In spite of the increase in the availability of advance evacuation models, the main drawback to model evacuation process close to a real one is not the simulation of people’s movements, but the current understanding of decision-making steps that people take in specific evacuation situations. The same applies to tall buildings being unable to model route choice of people between stairs and lifts with low uncertainty in order to achieve an effective evacuation. Therefore, the route choice was investigated in the thesis in an effort to understand people behavioural actions for different evacuation scenarios, and considering this afterwards for finding the optimal evacuation strategy for people. In this regard, it was comprehended that directing people to use a particular egress component (e.g., evacuation lifts) leads to most predictable evacuation procedure.

After grasping the knowledge related to the route choice of people, modelling of other people behavioural actions and their movements was undertaken by establishing an evacuation model which calculates total evacuation time for tall buildings. Thus, the mathematical model successfully integrated people performance, the stochastic nature of people behaviour at different egress components and capacities of egress components to represent a realistic evacuation process in tall buildings. In order to find the optimal evacuation strategy for all people the model is solved using branch and bound algorithm. The relative comparison of the results in several aspects showed that the research problem should be considered as multi-objective minimising the total evacuation time, the number of people waiting to be released on their floors and the number of people waiting at the refuge floors. The results indicated that 5400 people would be evacuated in approximately 1 hour and 15 minutes; less time compared to another model.
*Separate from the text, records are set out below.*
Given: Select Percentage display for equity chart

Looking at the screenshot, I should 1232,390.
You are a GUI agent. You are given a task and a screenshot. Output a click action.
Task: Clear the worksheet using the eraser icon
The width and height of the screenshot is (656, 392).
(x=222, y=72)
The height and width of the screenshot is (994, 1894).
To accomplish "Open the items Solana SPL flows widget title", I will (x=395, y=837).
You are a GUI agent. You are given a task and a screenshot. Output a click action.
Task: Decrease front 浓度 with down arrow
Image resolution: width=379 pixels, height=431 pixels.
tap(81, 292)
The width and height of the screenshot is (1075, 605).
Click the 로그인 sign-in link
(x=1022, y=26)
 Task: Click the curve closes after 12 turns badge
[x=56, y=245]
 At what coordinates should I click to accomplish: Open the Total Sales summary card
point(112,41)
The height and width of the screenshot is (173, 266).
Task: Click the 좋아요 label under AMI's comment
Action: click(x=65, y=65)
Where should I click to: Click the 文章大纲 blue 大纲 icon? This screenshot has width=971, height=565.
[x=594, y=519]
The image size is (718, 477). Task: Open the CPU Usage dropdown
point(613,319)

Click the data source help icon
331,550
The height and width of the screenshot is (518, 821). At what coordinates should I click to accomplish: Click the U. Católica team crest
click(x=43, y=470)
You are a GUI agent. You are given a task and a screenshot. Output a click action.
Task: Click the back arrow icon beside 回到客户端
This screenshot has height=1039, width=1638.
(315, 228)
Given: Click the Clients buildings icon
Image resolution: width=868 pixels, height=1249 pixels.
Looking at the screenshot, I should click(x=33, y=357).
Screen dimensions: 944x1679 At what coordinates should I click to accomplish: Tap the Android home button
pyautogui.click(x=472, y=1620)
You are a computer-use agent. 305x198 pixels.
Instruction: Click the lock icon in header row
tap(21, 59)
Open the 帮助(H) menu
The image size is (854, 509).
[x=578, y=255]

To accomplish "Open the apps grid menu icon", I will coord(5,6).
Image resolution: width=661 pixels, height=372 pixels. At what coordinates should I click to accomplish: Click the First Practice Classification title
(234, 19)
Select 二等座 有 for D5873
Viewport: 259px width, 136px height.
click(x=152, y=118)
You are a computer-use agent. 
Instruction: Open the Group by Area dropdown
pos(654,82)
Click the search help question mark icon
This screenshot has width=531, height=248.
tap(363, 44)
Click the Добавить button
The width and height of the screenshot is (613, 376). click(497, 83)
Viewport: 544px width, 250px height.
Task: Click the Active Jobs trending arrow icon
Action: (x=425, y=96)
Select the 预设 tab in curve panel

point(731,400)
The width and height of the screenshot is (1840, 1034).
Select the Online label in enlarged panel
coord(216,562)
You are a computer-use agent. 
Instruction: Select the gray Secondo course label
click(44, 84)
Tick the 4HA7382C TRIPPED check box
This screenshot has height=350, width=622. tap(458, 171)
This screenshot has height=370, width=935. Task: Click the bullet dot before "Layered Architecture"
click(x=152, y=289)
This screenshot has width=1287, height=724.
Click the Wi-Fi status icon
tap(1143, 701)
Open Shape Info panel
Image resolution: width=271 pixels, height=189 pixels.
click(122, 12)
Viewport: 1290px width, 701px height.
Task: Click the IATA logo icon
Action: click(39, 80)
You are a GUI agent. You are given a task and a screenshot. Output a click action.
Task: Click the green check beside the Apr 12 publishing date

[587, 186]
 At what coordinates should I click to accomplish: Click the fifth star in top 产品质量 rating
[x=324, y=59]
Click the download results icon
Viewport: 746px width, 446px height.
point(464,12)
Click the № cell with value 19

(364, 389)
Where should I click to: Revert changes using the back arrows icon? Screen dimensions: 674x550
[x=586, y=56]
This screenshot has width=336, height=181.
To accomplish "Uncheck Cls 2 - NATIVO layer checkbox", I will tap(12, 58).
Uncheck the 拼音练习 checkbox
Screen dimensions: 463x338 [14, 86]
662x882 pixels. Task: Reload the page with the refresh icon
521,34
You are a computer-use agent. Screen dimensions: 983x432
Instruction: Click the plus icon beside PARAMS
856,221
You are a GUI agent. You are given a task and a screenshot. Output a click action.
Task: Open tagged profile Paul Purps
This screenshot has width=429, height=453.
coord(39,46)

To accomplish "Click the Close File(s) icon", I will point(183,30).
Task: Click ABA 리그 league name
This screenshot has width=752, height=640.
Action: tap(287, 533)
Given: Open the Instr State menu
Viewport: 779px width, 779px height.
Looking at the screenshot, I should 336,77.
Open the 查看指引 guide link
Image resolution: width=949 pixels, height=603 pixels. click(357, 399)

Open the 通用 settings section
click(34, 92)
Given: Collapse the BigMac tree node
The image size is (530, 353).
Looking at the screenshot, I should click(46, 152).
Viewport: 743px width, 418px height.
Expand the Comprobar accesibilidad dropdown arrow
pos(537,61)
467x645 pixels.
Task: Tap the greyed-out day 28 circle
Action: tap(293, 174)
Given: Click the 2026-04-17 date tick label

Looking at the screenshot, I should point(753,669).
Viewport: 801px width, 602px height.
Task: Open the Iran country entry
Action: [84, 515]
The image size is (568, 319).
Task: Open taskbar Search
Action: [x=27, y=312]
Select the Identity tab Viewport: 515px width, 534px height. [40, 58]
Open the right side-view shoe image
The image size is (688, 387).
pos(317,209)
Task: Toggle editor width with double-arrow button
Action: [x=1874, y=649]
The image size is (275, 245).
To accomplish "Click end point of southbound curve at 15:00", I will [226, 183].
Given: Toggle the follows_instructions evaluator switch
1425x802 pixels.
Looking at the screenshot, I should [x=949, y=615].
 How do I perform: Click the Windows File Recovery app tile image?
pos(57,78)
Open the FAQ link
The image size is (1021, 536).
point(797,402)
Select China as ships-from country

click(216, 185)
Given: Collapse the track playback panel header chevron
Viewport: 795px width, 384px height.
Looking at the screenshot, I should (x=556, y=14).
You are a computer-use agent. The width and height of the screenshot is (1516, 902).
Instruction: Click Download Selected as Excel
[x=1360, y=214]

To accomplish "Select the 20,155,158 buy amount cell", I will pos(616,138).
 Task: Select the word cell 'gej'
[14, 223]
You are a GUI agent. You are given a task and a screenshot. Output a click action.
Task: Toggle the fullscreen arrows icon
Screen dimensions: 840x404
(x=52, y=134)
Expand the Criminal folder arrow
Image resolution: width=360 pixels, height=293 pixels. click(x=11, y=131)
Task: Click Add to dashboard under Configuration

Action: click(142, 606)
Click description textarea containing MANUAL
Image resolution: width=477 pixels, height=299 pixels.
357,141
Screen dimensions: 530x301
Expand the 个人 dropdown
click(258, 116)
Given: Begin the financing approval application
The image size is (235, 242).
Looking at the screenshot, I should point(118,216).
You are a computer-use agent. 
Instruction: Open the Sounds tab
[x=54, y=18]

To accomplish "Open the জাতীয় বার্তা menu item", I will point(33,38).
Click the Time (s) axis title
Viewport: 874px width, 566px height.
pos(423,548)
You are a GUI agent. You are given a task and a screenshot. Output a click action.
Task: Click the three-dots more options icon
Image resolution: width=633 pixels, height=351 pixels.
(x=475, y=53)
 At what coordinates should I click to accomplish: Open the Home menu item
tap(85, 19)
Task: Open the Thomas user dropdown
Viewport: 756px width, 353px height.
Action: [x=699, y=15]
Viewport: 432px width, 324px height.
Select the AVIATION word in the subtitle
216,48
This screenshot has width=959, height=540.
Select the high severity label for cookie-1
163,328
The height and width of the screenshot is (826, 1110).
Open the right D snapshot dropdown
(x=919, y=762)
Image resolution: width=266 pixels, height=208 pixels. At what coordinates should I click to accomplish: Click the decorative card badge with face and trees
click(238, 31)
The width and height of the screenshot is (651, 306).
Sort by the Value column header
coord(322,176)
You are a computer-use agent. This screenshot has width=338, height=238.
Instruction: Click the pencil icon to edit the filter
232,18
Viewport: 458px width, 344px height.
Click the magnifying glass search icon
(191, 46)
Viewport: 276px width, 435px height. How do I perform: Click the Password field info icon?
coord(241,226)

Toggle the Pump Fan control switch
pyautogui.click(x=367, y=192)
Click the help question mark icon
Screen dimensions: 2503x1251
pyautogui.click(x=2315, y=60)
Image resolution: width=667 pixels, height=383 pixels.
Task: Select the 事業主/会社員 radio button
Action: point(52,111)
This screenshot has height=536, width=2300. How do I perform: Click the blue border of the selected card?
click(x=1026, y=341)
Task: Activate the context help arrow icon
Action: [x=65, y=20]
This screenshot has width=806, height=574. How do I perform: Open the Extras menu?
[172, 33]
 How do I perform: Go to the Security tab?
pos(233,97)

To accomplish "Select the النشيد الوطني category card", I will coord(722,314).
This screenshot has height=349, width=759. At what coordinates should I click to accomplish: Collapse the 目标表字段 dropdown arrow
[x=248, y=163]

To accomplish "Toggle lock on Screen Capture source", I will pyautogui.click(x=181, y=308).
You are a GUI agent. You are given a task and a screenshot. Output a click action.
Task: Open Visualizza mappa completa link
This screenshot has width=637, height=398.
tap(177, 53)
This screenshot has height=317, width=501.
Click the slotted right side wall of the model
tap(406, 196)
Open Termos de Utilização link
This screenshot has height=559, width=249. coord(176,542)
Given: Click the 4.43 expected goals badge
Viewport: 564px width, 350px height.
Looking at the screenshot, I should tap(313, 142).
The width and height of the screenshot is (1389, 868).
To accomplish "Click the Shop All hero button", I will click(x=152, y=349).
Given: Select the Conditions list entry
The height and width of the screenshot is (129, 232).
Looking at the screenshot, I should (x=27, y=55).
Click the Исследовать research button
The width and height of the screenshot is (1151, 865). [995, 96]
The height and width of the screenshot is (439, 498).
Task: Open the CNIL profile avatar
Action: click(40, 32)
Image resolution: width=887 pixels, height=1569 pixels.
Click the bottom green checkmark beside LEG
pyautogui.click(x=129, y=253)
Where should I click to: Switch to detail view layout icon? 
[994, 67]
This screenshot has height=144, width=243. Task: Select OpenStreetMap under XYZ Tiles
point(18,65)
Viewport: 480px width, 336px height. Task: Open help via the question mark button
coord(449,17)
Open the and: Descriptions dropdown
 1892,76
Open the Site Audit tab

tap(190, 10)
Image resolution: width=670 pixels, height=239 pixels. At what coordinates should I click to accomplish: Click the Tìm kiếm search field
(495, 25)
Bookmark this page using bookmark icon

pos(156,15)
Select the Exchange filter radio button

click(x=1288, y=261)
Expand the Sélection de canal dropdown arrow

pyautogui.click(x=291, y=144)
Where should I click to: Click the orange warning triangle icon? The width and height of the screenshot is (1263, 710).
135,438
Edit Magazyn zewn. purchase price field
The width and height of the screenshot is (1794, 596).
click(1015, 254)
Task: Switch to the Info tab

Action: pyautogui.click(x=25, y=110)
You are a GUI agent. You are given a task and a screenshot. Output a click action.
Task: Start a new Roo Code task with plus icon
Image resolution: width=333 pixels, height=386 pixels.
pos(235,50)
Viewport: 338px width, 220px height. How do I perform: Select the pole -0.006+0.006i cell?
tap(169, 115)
In the end, the conclusions drawn from research conducted in the thesis along with the implications and future research were presented. Thus, regarding the decision making of people, the importance of several parameters such as density of people on stairs, vertical position of refuge floors, number of people in front of lifts, navigation strategy and people’s familiarity with tall buildings is concluded. In terms of the optimal evacuation strategy, it was found that people should take at the beginning and the end the evacuation lifts or switch between stairs to achieve a balanced evacuation strategy, which would lead to faster evacuation of all people from a tall building.